Securing dedicated water quality funding, coupling with federal tax policy, and protecting property taxpayers top Iowa Farm Bureau's 2017 legislative priorities
Members of Iowa’s largest grassroots farm organization plan to focus their 2017 legislative lobbying strength on issues that stand to impact all Iowans, including advancing water quality, coupling with Section 179, and protecting property taxpayers. Iowa Farm Bureau Federation (IFBF) released their list of legislative priorities this week, following Governor Branstad’s Condition of the State speech.

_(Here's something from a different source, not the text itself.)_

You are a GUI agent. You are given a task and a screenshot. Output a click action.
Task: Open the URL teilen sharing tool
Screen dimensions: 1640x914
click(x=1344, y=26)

“Iowa farmers are taking on the challenge to do more for improving water quality and conserving the state’s valuable topsoil,” says IFBF President Craig Hill. “Farmers have made significant progress in reducing nutrient loss in the past three decades and, as a number of surveys show, have embraced Iowa’s science-based Iowa Water Quality Initiative, otherwise known as the Nutrient Reduction Strategy. Our members will work with lawmakers this year to find dedicated, long-term funding that keeps the collaborative conservation work going between ISU researchers and farmers in the field; their work is too valuable to be idled by a lack of funding. We would also like to thank Governor Branstad for continuing to make long-term, dedicated water quality funding a priority.”
Farm Bureau will work with legislators to focus on coupling Iowa tax code with federal tax code for Section 179 asset expensing. The federal government passed legislation to permanently extend Section 179 asset expensing in late 2015, which allows for accelerated depreciation up to $500,000 in one year for both new and used equipment purchases. “Last year, Iowa lawmakers retroactively coupled state tax code with federal tax code for Section 179 asset expensing, but only for the 2015 tax year. We’d like to see it permanently coupled at the $500,000 level, because we strongly believe that Iowa needs predictable tax policy that benefits farmers and small businesses. We are in the third year of a struggling farm economy, and farmers are urging lawmakers not to take this important economic tool away from them." says Hill.
Farm Bureau also has a long track record of working with lawmakers to reduce the burdens placed on property taxpayers. “Iowans will pay more than $5 billion in property taxes this year, and the Legislature has the opportunity to address several measures that help protect property taxpayers from further increases. It’s time to do that," says Hill. One example involves property tax contributions to Iowa’s mental health system. “Farm Bureau will work to ensure that property taxpayer contributions to the state mental health system remain limited and controlled, and to achieve equity between the contributions paid by rural Iowans and those in urban areas,” Hill said.